[READING PASSAGE]
-- Start --

# Where are you? Coolant drain plug on block



## Sdpepper (Jun 3, 2021)

Could someone tell me where I can locate the coolant drain plug on my 67 Goat? Is there one on each side of the block or just one? Much appreciated.


----------



## PontiacJim (Dec 29, 2012)

Sdpepper said:


> Could someone tell me where I can locate the coolant drain plug on my 67 Goat? Is there one on each side of the block or just one? Much appreciated.


I believe there are 2 and you should find them on the lower side of the block just about opposite each other - it could be a small hex head plug or a plug with a recessed square drive - not sure which it will have. One you may not be seeing might be hidden behind the starter? There are no other plugs other than the lower sides of the block. Replace them with brass hex plug if you can. Some of those plugs are a fight to get out if they are rusted/corroded internally and frozen to the block.

If you are looking to drain the water for a timing chain/timing cover removal, it has been suggest by member *BearGFR* that he drains the radiator, then jacks up the rear of the car to dump more of the anti-freeze out of the block which puts it below the front water holes behind the timing chain cover and it will not spill into the pan. Never done it this way, but makes sense.

I grabbed a pic off the internet and you can see the square-drive style drain plug.


----------



## Lemans guy (Oct 14, 2014)

Mine are pet oaks put in by Butler when they cut short block. Drain the radiator, remove the lower front hose at the radiator and open both block drain plugs,. That will give you a complete drain.


----------



## Lemans guy (Oct 14, 2014)

Pet-cocks…sorry the computer changes the spelling!


----------



## michaelfind (Dec 14, 2018)

Lemans guy said:


> Pet-cocks…sorry the computer changes the spelling!


I have the pet-cocks too from Butler. Are they clockwise to close and CCW to open?


----------



## Sdpepper (Jun 3, 2021)

PontiacJim said:


> I believe there are 2 and you should find them on the lower side of the block just about opposite each other - it could be a small hex head plug or a plug with a recessed square drive - not sure which it will have. One you may not be seeing might be hidden behind the starter? There are no other plugs other than the lower sides of the block. Replace them with brass hex plug if you can. Some of those plugs are a fight to get out if they are rusted/corroded internally and frozen to the block.
> 
> If you are looking to drain the water for a timing chain/timing cover removal, it has been suggest by member *BearGFR* that he drains the radiator, then jacks up the rear of the car to dump more of the anti-freeze out of the block which puts it below the front water holes behind the timing chain cover and it will not spill into the pan. Never done it this way, but makes sense.
> 
> ...


Thanks Jim! This was very helpful especially the pic.


----------



## Sdpepper (Jun 3, 2021)

Thanks Jim! This was very helpful especially the pic.


----------



## BearGFR (Aug 25, 2008)

The last time I had mine out, I also put in petcocks, with some copper tubing extensions so that they don't make such a mess.



















Bear


----------



## Sdpepper (Jun 3, 2021)

Lemans guy said:


> Pet-cocks…sorry the computer changes the spelling!





BearGFR said:


> The last time I had mine out, I also put in petcocks, with some copper tubing extensions so that they don't make such a mess.
> 
> View attachment 144329
> 
> ...





BearGFR said:


> The last time I had mine out, I also put in petcocks, with some copper tubing extensions so that they don't make such a mess.
> 
> View attachment 144329
> 
> ...


Thanks for the suggestion!


----------



## Lemans guy (Oct 14, 2014)

Yes clockwise to close, counter to open, just be gentle.A pile with a gentle twist will loosen it up easy


----------



## Lemans guy (Oct 14, 2014)

Pliers


----------

-- End --

[GIVEN DATA]

-- Start --

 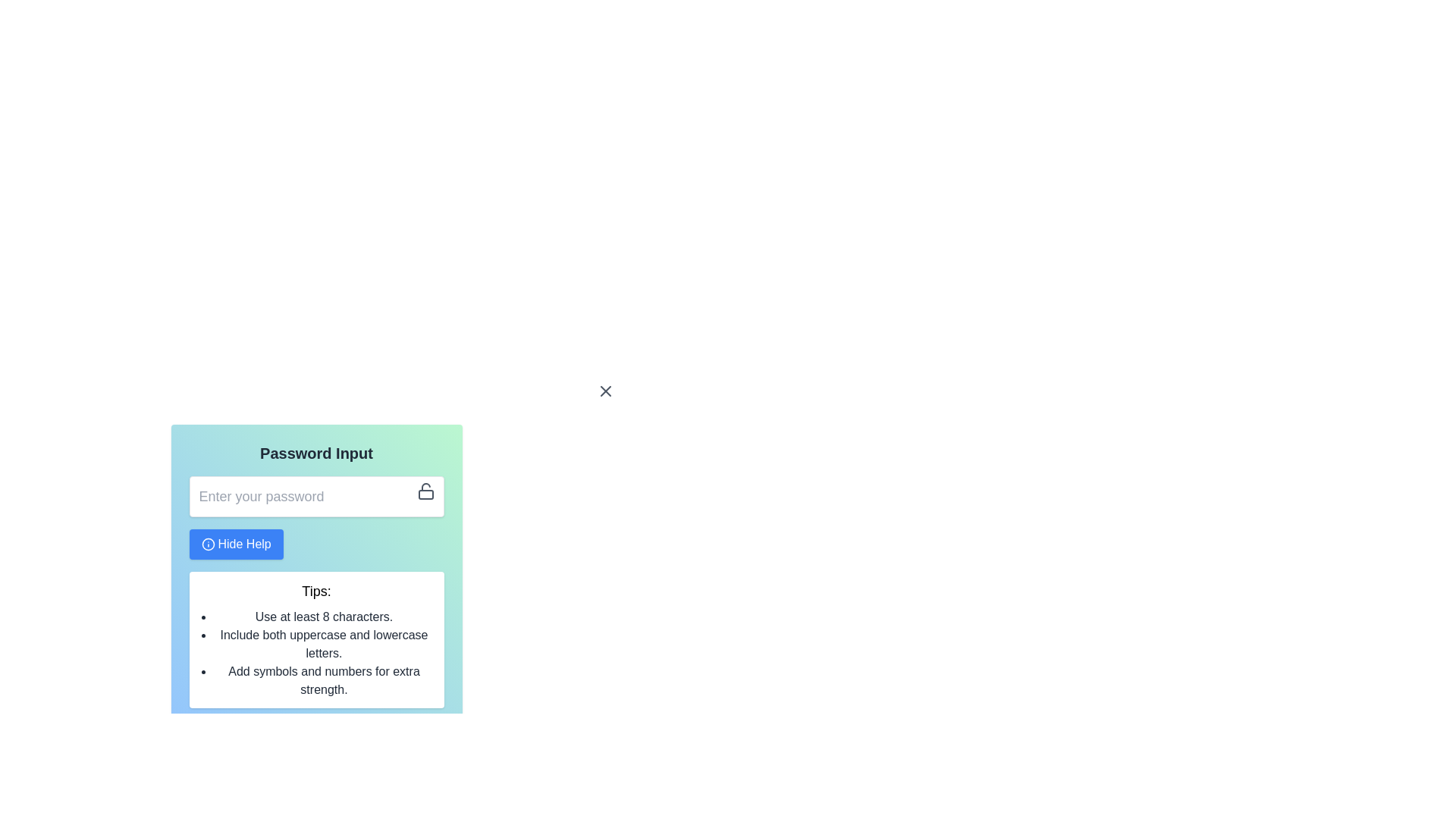 I want to click on the informative icon located to the left of the 'Hide Help' button, which indicates additional help or information, so click(x=207, y=543).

-- End --

[GIVEN REQUEST A]
Answer these questions from the drain plug thread, using one line for each:
(i) How many block drain plugs does PontiacJim believe there are?
(ii) What extensions did BearGFR add to his petcocks?
(iii) Which direction closes the pet-cocks, according to Lemans guy?
[GIVEN REQUEST B]
In the drain plug thread, swap "Goat" for "GTO" and write out the passage starting at "# Where are" and ending at "(Dec 29, 2012)".
The data plays no part in the work on the drain plug thread.

[ANSWER A]
(i) 2
(ii) Copper tubing extensions
(iii) Clockwise

[ANSWER B]
# Where are you? Coolant drain plug on block



## Sdpepper (Jun 3, 2021)

Could someone tell me where I can locate the coolant drain plug on my 67 GTO? Is there one on each side of the block or just one? Much appreciated.


----------



## PontiacJim (Dec 29, 2012)